> [Extracted records]
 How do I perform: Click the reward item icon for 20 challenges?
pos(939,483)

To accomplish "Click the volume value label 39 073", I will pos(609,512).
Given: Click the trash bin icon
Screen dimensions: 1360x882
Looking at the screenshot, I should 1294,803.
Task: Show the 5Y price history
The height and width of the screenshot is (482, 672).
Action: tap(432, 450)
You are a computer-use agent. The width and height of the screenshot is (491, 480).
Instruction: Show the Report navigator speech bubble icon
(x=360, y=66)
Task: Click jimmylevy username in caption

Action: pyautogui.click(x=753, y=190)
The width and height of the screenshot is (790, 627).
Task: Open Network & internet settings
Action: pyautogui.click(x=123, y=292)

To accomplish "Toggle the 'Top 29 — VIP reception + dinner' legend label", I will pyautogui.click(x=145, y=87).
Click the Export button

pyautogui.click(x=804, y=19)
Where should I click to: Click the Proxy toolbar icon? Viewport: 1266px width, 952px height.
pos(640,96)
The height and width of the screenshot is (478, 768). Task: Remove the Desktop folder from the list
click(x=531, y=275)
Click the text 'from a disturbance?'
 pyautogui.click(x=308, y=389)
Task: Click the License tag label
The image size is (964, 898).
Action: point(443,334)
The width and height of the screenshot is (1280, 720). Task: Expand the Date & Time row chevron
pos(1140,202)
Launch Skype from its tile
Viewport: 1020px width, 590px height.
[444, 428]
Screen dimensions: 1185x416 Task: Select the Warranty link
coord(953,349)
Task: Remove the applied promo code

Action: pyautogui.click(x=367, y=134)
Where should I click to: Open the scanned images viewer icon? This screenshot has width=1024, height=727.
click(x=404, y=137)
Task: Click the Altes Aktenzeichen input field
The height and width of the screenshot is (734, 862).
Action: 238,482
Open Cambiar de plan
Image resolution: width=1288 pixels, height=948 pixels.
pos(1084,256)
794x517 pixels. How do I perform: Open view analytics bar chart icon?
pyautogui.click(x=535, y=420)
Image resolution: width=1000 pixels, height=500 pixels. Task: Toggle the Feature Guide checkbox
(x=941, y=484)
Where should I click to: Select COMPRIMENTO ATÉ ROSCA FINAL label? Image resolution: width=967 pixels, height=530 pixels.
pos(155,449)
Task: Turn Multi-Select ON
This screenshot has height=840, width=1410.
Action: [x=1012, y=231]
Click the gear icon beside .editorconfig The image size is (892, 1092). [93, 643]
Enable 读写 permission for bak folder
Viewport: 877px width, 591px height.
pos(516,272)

> [What you need to do]
In full and word for word, restate the data.

> [Solution for this exercise]
 How do I perform: Click the reward item icon for 20 challenges?
pos(939,483)

To accomplish "Click the volume value label 39 073", I will pos(609,512).
Given: Click the trash bin icon
Screen dimensions: 1360x882
Looking at the screenshot, I should 1294,803.
Task: Show the 5Y price history
The height and width of the screenshot is (482, 672).
Action: tap(432, 450)
You are a computer-use agent. The width and height of the screenshot is (491, 480).
Instruction: Show the Report navigator speech bubble icon
(x=360, y=66)
Task: Click jimmylevy username in caption

Action: pyautogui.click(x=753, y=190)
The width and height of the screenshot is (790, 627).
Task: Open Network & internet settings
Action: pyautogui.click(x=123, y=292)

To accomplish "Toggle the 'Top 29 — VIP reception + dinner' legend label", I will pyautogui.click(x=145, y=87).
Click the Export button

pyautogui.click(x=804, y=19)
Where should I click to: Click the Proxy toolbar icon? Viewport: 1266px width, 952px height.
pos(640,96)
The height and width of the screenshot is (478, 768). Task: Remove the Desktop folder from the list
click(x=531, y=275)
Click the text 'from a disturbance?'
 pyautogui.click(x=308, y=389)
Task: Click the License tag label
The image size is (964, 898).
Action: point(443,334)
The width and height of the screenshot is (1280, 720). Task: Expand the Date & Time row chevron
pos(1140,202)
Launch Skype from its tile
Viewport: 1020px width, 590px height.
[444, 428]
Screen dimensions: 1185x416 Task: Select the Warranty link
coord(953,349)
Task: Remove the applied promo code

Action: pyautogui.click(x=367, y=134)
Where should I click to: Open the scanned images viewer icon? This screenshot has width=1024, height=727.
click(x=404, y=137)
Task: Click the Altes Aktenzeichen input field
The height and width of the screenshot is (734, 862).
Action: 238,482
Open Cambiar de plan
Image resolution: width=1288 pixels, height=948 pixels.
pos(1084,256)
794x517 pixels. How do I perform: Open view analytics bar chart icon?
pyautogui.click(x=535, y=420)
Image resolution: width=1000 pixels, height=500 pixels. Task: Toggle the Feature Guide checkbox
(x=941, y=484)
Where should I click to: Select COMPRIMENTO ATÉ ROSCA FINAL label? Image resolution: width=967 pixels, height=530 pixels.
pos(155,449)
Task: Turn Multi-Select ON
This screenshot has height=840, width=1410.
Action: [x=1012, y=231]
Click the gear icon beside .editorconfig The image size is (892, 1092). [93, 643]
Enable 读写 permission for bak folder
Viewport: 877px width, 591px height.
pos(516,272)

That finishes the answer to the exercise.